For a long minute he was silent. He wrapped his arms around himself, stared blankly down at the sallowness of his skin against the black of his robes. He tried to remain calm, to voice his concerns rationally, one more time, not that it had ever helped before. The others continued to ignore him. It hurt. "Why is Rowena wearing her hair in braids now that she's married? That's a Christian tradition, not one of the old ways. The Church is getting stronger and its ways are getting stricter."
"And it harm none, do as thou will. Do unto others as you would have others do unto you. They are the same edict, Salazar. The Christian church champions that same beliefs we do."
"Do they?" He closed his eyes, remembering the rumors, the first whispers of possible threat. Among Wizards and Witches, literacy was quite high, much higher than it was among Muggles, especially the commoners. The clergy, the wealthy, they could afford the luxury of letters. Holy Scripture, however, was relegated to the priests and priests were men. Men were corruptible. "The Muggles believe whatever the local priest tells them and there are passages, not the benign one you just quoted, but others, that speak of hatred and death to Witches. There are Muggles who hate our kind. Who's to say these won't find their way into positions of power? Who's to say they won't convince those under them to follow? And what happens if some fool of a Witch or Wizard, trained in these walls, listens and feels so much remorse for being one of the forbidden that they try to help? The danger is real, Helga. It might take decades, centuries...maybe even millennia to realize, but it's real and we need to prepare for it any way we can." He turned to look at her, willing her to understand, to believe.
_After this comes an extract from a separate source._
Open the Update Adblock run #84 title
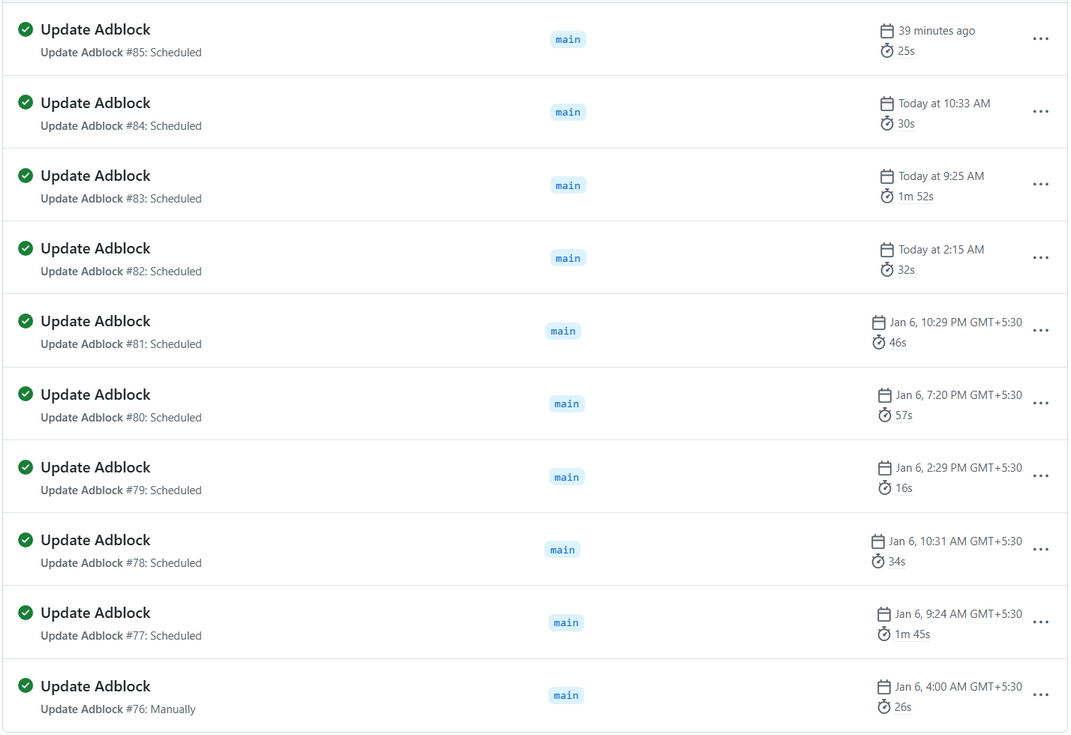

I'm afraid...for all of us.
"The danger is slim, Salazar." Her voice was soft, but to him it felt like a knife twisted in his rib cage. "Yes, there will always be darkness, dark men..." She looked at the book he'd been holding earlier, a work on curses and their variations, "...dark Wizards."
He looked away.
"But we've always believed...you've always believed...that there was more good and light in the world. With so much good, how could the bad truly have an impact? How could there truly be enough danger to justify excluding such a large part of our population from the very home we've tried to make for all Wizard kind?" Her voice dropped further, his own sense of worry echoed back to him. "It's not like you, Salazar. You're changing...it feels like we're losing you."
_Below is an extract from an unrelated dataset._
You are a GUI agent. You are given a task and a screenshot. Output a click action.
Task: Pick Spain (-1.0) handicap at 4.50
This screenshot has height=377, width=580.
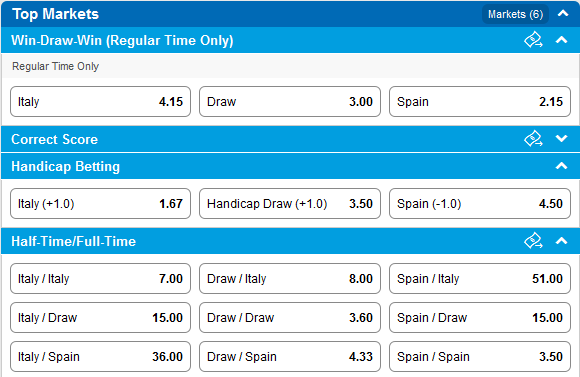click(480, 203)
/I don't belong here.../He tried to ignore the conviction, to cling to his friend's assertion that he was wanted, but it didn't really work. He felt to out of place, with his worries about evil that might or might not eventually come to pass, his books on darkness, his toads and his eggs and the two adders currently curled by his hearth, watching, hissing their concern at his unhappiness. How had he ever felt like he fit with the others, especially Godric? The other man was so...confident. Care free. Brave. Bright. If he were to pit his own darkness against that brightness, how could he do anything but burn away into nothing? And yet, he knew he was right about the danger. Darkness, after all, has always been the first to recognize more darkness.
Her voice pulled him from his thoughts. Dark eyes focused on grey and while he didn't speak, one eyebrow arched in query.
"Let me stay here tonight, with you." She crossed once more, around the table and to where he stood. Gentle hands, tanned and callused from hard work in the gardens, reached out and twisted in the four braids he wore in his waist length hair. "You...shouldn't be alone. It's really not good for you."
He hesitated, then drew her to him, resting his cheek gently on the top of her head. She smelled of earth and wind and growing things. "Please. I can think of nothing I'd wish more right now."